I'm standing on the beach. My feet are evenly spreading their weight on the sand waiting for the next wave to crash and push the water a few centimeters over my ankles. I look up and the ocean purges a wave out of it that sprints towards me. The five inches of murky salt water rush over the tops of my feet and the expanse of water flows like an opened Brooklyn fire hydrant on the hottest day of summer.
The water keeps rushing forward and embracing all life around it until there's a brief pause, a halt, a deep breath, and the frightened water returns to the one that birthed it. As it tries to pull me down, it also buries my feet with sand. I'm sinking. The water disappears as fast as it arrived except now my feet are gone.
Then all I want is the water to come back, to feel the rush of the water of the world coming at me.
I've found out that this is probably why I haven't written in almost a month. I've started to create a divide between my old life and my new life. There's an obvious separation between my life in California and the one I now inhabit in New York that doesn't need to be explained in the spatial void or cloud or ether that is the internet.
My mum came to visit me this past week and she was promptly informed by all of my friends that I had been speaking of her for a week before she arrived. Everyone knew she was coming. I was excited to be able to show her, display to her, this new life that I'm living. We wandered my neighborhood, the financial district and new WTC, I took her to the Brooklyn flea market for the artisanal inventions and convections next to a view of the Manhattan skyline, we spent an entire evening drinking, eating, and visiting with friends at my "local hangout", and her favorite night was the one where we ingested everything savory and sweet at the restaurant I work at where all of my fellow employees declared her "fuckin' awesome." The whole experience was, in a way, me proclaiming that I have separated myself from everything California. People ask me all the time whether I'm going to go back there and my response always sways between "Probably at some point" and "Not unless I can't help it."
That must be why I have such reservations about certain people visiting me while I'm here. I didn't realize it until my mum and I were sitting on the Brooklyn waterfront and I was starting to get upset and yell that I didn't want Kyle to come visit me in New York. I didn't want him to come here and I didn't want to have him stay with me and I didn't want to see him, goddamnit. All this after speaking of him and holding him on the same level as my own family. After mentioning that I love him because I grew up with him in my most formative years so I had no choice.

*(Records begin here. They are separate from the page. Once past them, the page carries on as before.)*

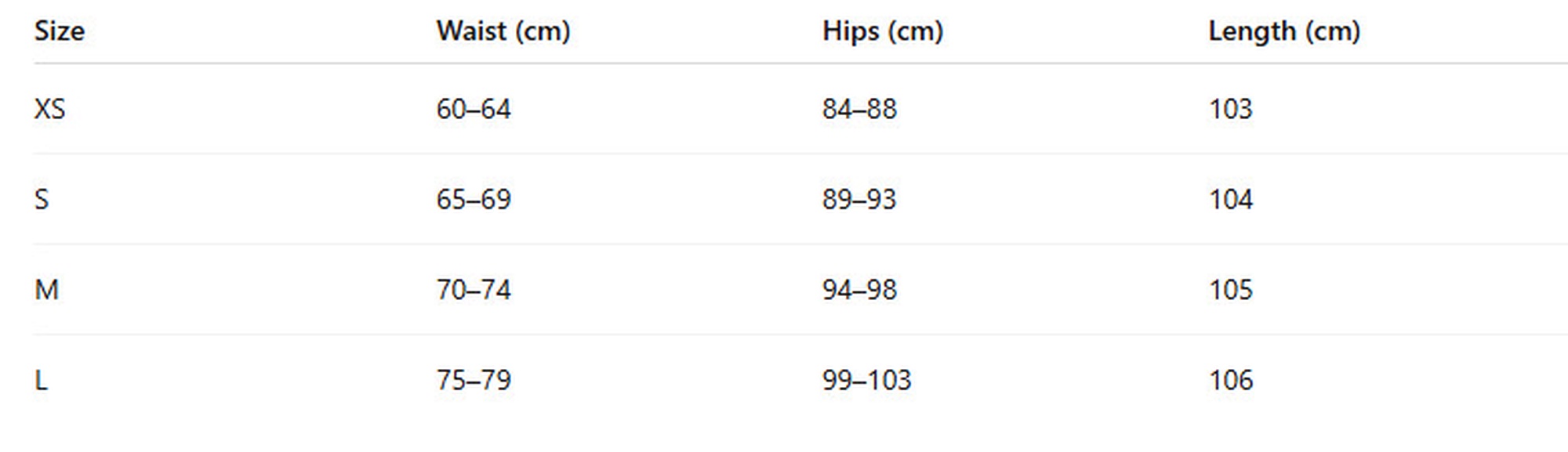Select the M size cell
This screenshot has width=1568, height=452.
47,290
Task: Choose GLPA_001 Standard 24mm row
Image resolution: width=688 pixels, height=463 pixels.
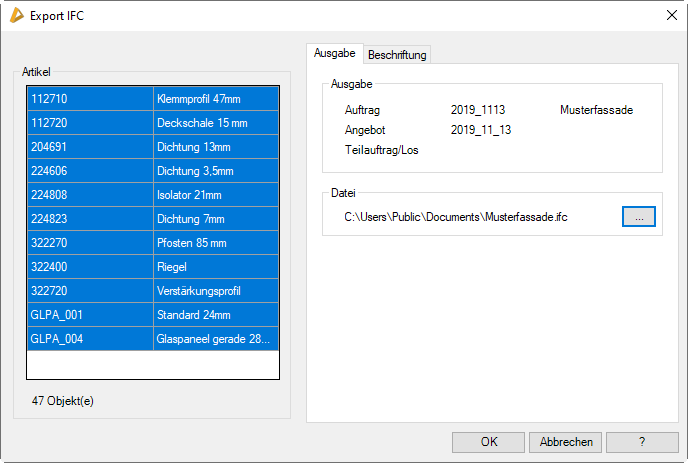Action: point(152,315)
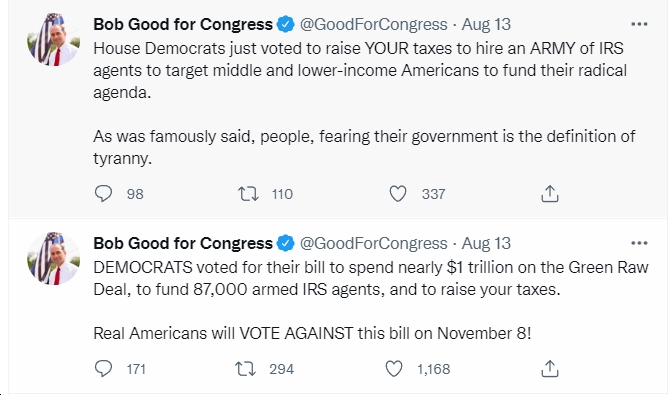Open the second tweet's profile avatar
Viewport: 668px width, 395px height.
point(53,258)
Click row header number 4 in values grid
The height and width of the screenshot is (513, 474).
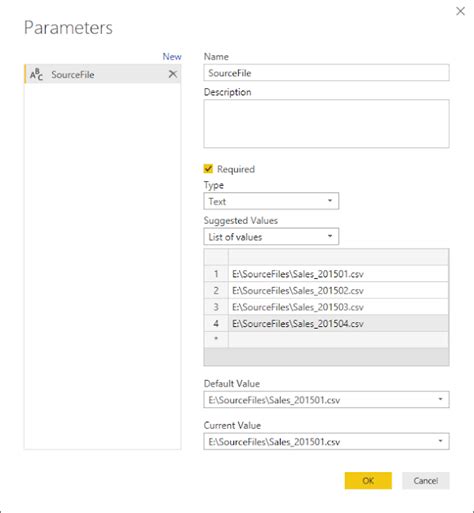pos(216,323)
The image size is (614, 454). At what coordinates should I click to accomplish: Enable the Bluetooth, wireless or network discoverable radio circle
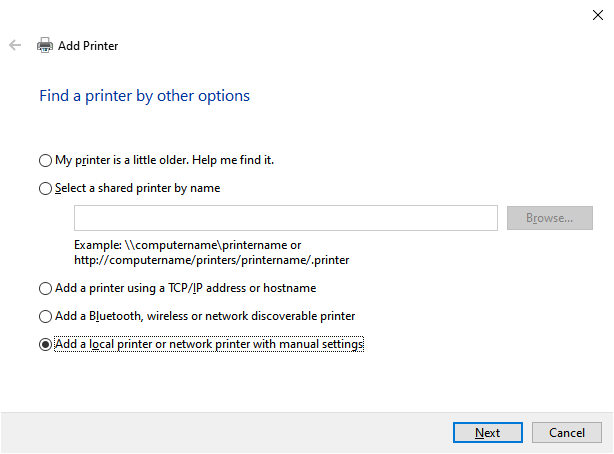[x=45, y=316]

But I don't want the life I ran away from to come back to me. The exact thing I was fleeing, the exact thing that made me hate the nonexistent life that I had would be right back in my life. It'd force its way into a place, mentally and physically, that is sacred now. Maybe I was recognizing the disgust I had with where my life had been. Maybe I was scared of the emotions, the hate, the anger, the complete sadness, that surrounded that part of my life. Maybe all I've done is force those feelings away because there really was nothing fundamentally wrong with my life then...it was just a cage with a rusty lock that I finally picked through. I was yelling at my mum that I didn't want my past life to be let into the one I have now. I just wanted it gone. I wanted it intangible.
So this brings me to where I am now. I've mentioned this occurrence of yelling at my mum and I've also previously (in another post) mentioned how I've created a divide between my summer travel lives and my "normal" lives.
Beau moves to New York next week. That fiery, honey-dipped, funk rock, Alabama host of mine from my road trip. It's a great wonder of life this couchsurfing experience I've had over the past three years. One of my best friends is someone who "surfed" my couch in Lafayette. I've had a live fish thrown in my freezer, danced salsa on a roof in a rainstorm, seen a timeline of love in photo form, followed a tornado, ridden a motorcycle through the streets of Barcelona at midnight, all while couchsurfing. Some of the most significant experiences of my life have happened while I've been couchsurfing. Probably most of them. Birmingham was one of them. We all know that I didn't mean to end up in New York. I didn't mean to and was probably trying to avoid the effort of it all until I was having an argument about it with Beau on his porch and he intellectually cornered me - or, rather, saw me bullshitting my way through the talk - and asked, "You do know that you can do everything you want - everything you've mentioned just now - in New York, right?"
Right. And after my dumbfounded pause and stutter, I thought: There's no point in arguing anymore. Might as well go for it all, no?
I didn't make it a point to decide I wanted to live in New York until my phone buzzed after arriving in Asheville, NC, with an invitation to live with Eleni in Brooklyn. At that point it seemed idiotic to not come here where I really do have every option available to me.
So...now it's happening again. Two separate lives are about to get thrown together. I don't have a choice with this one either. I don't have the option of, while yelling at my mum, realize I'm taking out my emotions towards someone else on her and deciding that I'll just tell the other person to not come to New York. This is separate. I guess I have mixed feelings about it but mostly it reminds me of how easy it is to have this mix, this convergence of lives. I like them separate. I like having a little box of parts of my life that I can keep hidden and away from the brains of everyone else in my life. Not only is my "travel life" about to crash into my "real life" but it's also a part of my "previous life" (all these stupid lives!) that's about to become the present.
Now, I feel like I'm rambling.
Kaitlin, get ready for a big mix up.